Actes 23, 12-35
| L’Esprit-Saint est Dieu et Seigneur consubstantiel au Père et au Fils |
Rupert de Deutz
Les œuvres du Saint-Esprit, Tome I, SC 131, p. 65s
Nous croyons et nous confessons que le Saint-Esprit est vrai Dieu et Seigneur, consubstantiel et co-éternel au Père et au Fils ; c’est dire qu’il est en tout, sauf la substance, ce que sont le Père et le Fils, mais qu’il n’est pas, selon la personne, le même que le Père et le Fils. De même en effet qu’autre est la personne du Père et autre celle du Fils, autre est également la personne du Saint-Esprit, tandis que la divinité, la gloire, la majesté qui appartient au Père et au Fils appartient identiquement au Saint-Esprit.

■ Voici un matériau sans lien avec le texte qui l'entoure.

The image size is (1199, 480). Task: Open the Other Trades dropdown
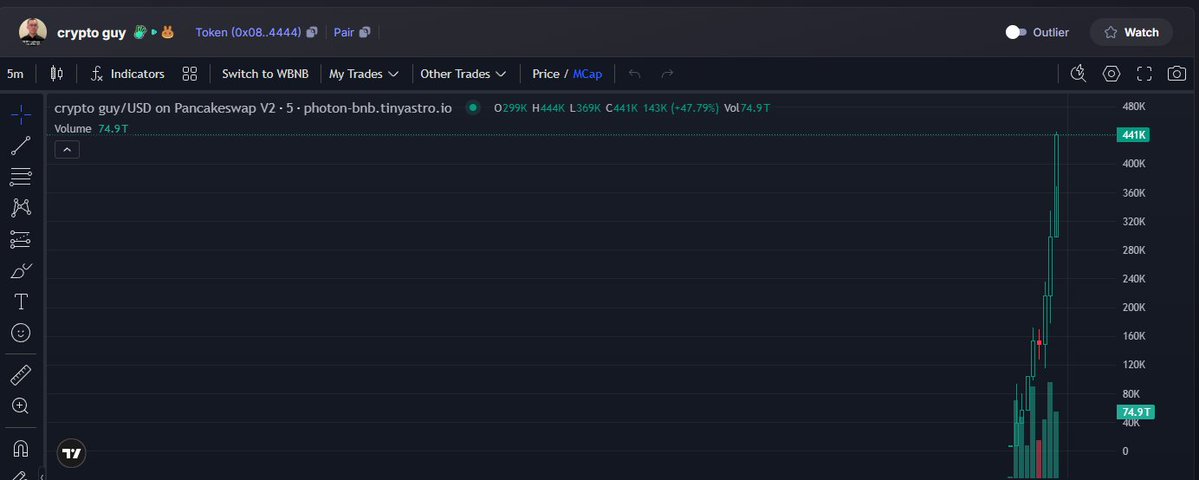[x=462, y=74]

Pour distinguer les propriétés des personnes du Fils et de cet Esprit-Saint en leur appliquant également des vocables différents, nous disons d’une part que le Fils est le Verbe du Père ou sa raison : non un verbe attribué ou une raison prêtée, mais le Verbe substantiel, la raison qui vit substantiellement et éternellement ; nous disons de même que le Saint-Esprit est la charité ou l’amour du Père et du Fils : non une charité accidentelle ou un amour adventice, mais la charité substantielle, l’amour qui persévère éternellement.
Cet amour, quel en est l’importance, ou pour mieux dire la majesté ? Pour arriver à l’entrevoir un tant soit peu, comparons maintenant à l’intérieur d’un même genre, ou d’une même espèce, une créature à laquelle il ne se communique pas. Sans doute, si l’on compare deux représentants du genre humain, mettons de l’ordre apostolique : l’un est le bienheureux apôtre Paul, l’autre le démon Judas.

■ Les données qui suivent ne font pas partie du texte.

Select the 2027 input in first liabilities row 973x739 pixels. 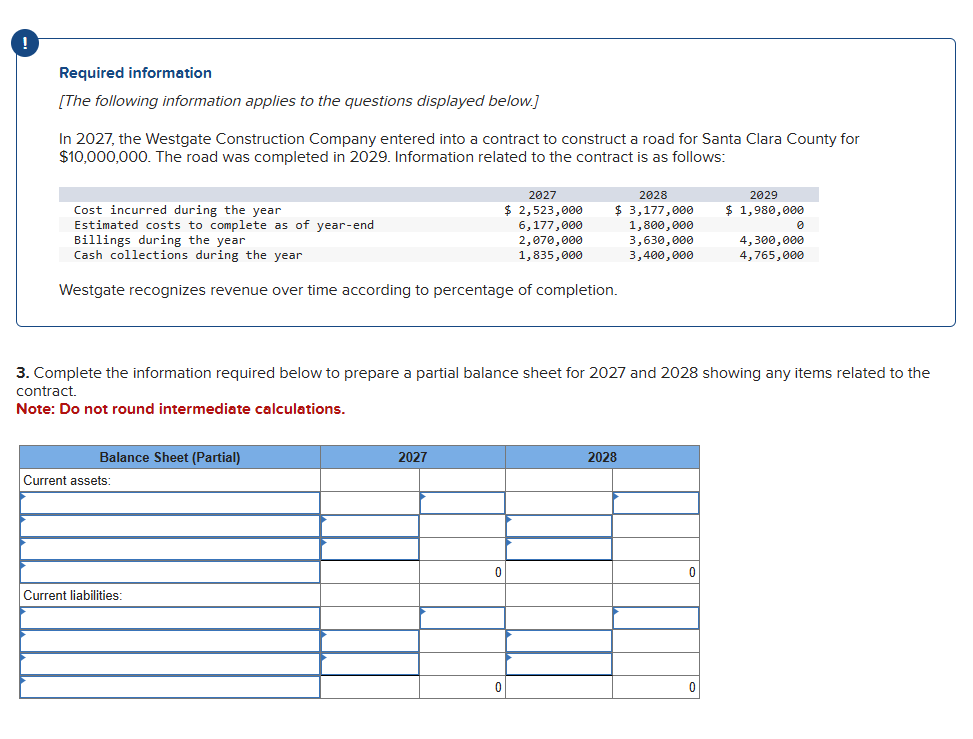click(461, 618)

La différence, c’est que cet homme-ci, Paul, participe à cet amour, tandis que cet homme-là, Judas, n’y participe pas. L’un et l’autre tiennent de la majesté du Verbe, par qui ils ont été faits, d’être des créatures raisonnables ; la seule différence entre eux, c’est que l’un communie et que l’autre ne communie pas à cet amour.
En ceci encore apparaît donc clairement ce qu’a de propre l’opération du Saint-Esprit : par le Verbe du Père, la créature raisonnable a reçu d’être, par l’Esprit-Saint elle reçoit de bien être.